Today, the Board of Police Commissioners adopted a $175 million general fund budget for FY 09-10. This budget is $15 million short of what we would have needed to continue operating the department at 08-09 levels. This meant we had to make some hard choices, and try as we might, there will be an inevitable impact on public safety.

There has been much talk that this budget will not take officers off the street. Put simply, that’s impossible. No officers will be laid off, but attrition will reduce numbers. This budget has forced us to implement a hiring freeze. We have 21 fewer police officers than we did on this date last year. Another five to 10 will retire next month under our early retirement incentive program, and we typically lose one officer a week in normal turn-over. We have 31 recruits in the Academy right now who will be retained only if we are awarded a federal grant. Otherwise, they will be laid off, and our training investment in them will be lost. Even if we do keep them, they’ll likely make up just a third of the losses through attrition we expect this year.

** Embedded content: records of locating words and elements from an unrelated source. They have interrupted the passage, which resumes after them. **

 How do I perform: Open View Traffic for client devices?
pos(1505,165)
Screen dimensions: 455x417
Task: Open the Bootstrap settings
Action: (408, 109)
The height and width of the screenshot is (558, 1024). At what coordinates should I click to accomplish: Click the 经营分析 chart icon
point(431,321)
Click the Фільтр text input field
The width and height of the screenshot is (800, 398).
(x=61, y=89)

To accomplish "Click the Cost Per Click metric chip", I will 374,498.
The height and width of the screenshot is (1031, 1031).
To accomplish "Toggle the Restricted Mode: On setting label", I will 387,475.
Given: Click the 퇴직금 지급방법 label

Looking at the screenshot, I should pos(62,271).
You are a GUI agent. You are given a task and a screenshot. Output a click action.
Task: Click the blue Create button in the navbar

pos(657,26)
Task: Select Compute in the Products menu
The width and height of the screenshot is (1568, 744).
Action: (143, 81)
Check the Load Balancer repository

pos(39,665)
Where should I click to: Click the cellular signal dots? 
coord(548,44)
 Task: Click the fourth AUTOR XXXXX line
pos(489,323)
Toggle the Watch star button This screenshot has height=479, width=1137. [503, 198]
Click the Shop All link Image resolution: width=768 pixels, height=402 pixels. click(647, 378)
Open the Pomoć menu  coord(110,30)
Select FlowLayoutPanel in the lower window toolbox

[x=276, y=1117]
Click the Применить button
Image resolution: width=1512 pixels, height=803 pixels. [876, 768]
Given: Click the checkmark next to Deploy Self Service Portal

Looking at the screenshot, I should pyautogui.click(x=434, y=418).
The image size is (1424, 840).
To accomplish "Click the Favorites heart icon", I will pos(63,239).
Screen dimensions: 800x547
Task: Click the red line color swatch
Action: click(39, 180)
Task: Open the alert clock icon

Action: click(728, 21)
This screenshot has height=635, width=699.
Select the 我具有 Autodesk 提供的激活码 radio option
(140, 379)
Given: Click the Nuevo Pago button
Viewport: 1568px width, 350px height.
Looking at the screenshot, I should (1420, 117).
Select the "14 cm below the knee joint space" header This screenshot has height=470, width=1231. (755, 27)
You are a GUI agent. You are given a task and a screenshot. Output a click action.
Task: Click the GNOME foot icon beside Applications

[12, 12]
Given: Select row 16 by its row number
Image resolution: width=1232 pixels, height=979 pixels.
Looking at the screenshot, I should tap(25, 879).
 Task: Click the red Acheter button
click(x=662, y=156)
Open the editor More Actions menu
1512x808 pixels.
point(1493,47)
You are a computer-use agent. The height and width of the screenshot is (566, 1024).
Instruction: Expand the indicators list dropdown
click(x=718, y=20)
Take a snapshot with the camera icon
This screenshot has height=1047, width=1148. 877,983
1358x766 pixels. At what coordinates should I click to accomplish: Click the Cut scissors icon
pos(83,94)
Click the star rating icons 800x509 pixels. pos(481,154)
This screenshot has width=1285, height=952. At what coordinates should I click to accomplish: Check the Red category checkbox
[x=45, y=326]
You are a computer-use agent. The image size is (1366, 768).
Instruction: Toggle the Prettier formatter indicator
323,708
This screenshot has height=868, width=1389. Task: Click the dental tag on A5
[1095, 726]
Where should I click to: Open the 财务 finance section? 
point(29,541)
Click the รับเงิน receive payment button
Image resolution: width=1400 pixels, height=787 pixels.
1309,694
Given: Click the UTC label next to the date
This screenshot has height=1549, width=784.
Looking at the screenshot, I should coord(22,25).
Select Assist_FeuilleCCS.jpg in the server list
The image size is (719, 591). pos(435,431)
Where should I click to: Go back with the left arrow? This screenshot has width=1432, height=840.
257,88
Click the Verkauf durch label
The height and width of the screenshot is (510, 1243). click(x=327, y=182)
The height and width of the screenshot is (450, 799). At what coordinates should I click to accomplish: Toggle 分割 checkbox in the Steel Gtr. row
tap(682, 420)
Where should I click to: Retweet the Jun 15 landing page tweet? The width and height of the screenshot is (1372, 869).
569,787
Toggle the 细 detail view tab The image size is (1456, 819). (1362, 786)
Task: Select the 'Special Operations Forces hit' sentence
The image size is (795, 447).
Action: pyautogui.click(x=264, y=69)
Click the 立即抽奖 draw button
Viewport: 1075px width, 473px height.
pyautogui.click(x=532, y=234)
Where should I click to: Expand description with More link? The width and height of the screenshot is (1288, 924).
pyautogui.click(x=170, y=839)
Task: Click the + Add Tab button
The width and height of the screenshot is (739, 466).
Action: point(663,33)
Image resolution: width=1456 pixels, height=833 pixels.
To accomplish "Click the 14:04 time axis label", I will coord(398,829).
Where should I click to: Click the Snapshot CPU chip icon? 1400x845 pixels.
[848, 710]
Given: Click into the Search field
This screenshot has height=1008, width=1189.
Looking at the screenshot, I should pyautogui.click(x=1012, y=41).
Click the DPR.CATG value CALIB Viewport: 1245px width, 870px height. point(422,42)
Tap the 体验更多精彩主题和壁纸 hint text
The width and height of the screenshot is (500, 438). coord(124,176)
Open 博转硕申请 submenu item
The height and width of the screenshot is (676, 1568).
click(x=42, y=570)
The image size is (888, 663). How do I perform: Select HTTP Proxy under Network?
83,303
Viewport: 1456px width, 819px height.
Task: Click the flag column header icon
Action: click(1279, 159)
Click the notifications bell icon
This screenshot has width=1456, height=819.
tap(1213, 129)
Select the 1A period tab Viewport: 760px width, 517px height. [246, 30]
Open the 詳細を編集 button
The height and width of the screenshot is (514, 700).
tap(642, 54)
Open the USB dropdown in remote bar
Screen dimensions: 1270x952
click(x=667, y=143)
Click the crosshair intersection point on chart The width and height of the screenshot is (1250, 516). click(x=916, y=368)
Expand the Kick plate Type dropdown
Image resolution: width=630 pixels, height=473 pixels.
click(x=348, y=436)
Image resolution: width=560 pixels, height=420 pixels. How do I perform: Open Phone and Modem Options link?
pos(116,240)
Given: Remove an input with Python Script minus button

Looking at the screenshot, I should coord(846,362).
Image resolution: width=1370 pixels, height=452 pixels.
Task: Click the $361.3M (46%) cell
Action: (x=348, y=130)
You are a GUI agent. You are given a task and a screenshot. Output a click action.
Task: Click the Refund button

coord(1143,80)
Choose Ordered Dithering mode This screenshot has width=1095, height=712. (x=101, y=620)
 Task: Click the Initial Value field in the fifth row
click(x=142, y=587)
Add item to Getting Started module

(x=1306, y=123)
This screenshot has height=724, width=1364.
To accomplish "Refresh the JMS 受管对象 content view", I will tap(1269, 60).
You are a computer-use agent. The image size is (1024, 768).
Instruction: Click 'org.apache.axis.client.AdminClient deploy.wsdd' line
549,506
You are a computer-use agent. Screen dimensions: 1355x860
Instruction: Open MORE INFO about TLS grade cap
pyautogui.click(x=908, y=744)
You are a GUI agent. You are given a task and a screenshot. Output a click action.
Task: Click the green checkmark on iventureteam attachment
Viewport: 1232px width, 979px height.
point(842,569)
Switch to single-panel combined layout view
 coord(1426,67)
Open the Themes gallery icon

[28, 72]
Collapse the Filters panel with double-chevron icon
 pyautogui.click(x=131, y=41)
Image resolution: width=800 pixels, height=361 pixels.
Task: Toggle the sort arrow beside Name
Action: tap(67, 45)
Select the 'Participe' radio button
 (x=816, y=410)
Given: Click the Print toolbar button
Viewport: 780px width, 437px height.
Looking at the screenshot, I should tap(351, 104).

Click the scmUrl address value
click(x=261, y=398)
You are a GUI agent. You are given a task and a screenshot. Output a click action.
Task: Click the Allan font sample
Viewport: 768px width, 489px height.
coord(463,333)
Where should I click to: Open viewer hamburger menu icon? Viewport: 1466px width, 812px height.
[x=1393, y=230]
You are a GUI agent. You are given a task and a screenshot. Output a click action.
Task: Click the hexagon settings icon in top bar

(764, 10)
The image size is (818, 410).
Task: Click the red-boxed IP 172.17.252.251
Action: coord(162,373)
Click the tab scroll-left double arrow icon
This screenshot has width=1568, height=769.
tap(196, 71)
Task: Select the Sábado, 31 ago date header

A loss of officers will be felt immediately on June 1 when we must take 18 of them off the street to staff detention units at the patrol division stations. To cut overtime pay in the Headquarters Detention Unit, we have to pull all of the (civilian) detention officers downtown to Headquarters. We simply don’t have enough money to pay the overtime. As I had said would happen, cutting – in this case just freezing – civilian jobs will pull officers off the streets to do them.

Our median response time in March 2009 was 5.97 minutes. That’s from the time you call 911 to the time a police officer arrives at your door. That’s one of our lowest response times in history, and it’s been achieved by a larger workforce. When voters approved the public safety sales tax in 2002, they were promised 20 additional police officers a year. In the last 12 years, KCPD’s manpower has gone up 20 percent, and crime has fallen 30 percent. This is no coincidence. I fear that the budget cuts we got from the city will force us to undo our last three years of progress. Public safety comes with a dollar figure, and ours has been slashed.

About this time every year, there also are cries for consolidation with the city. This department is very open to that and has attempted it several times. We have repeatedly requested business plans from the City Manager’s Office on what such a consolidation would look like but have never received a plan. (Our department, however, has provided several such plans to the city. The latest was our plan to take over the policing of KCI Airport. The city declined to act on that report.) We are now in the process of combining IT functions with the city, but the city has yet to identify any savings that will result.

I can assure you that the men and women of this department will do everything they can, even with reduced resources, to continue to serve the public. We are motivated, and our officers have and will continue to put their lives on the line daily for the safety of our city.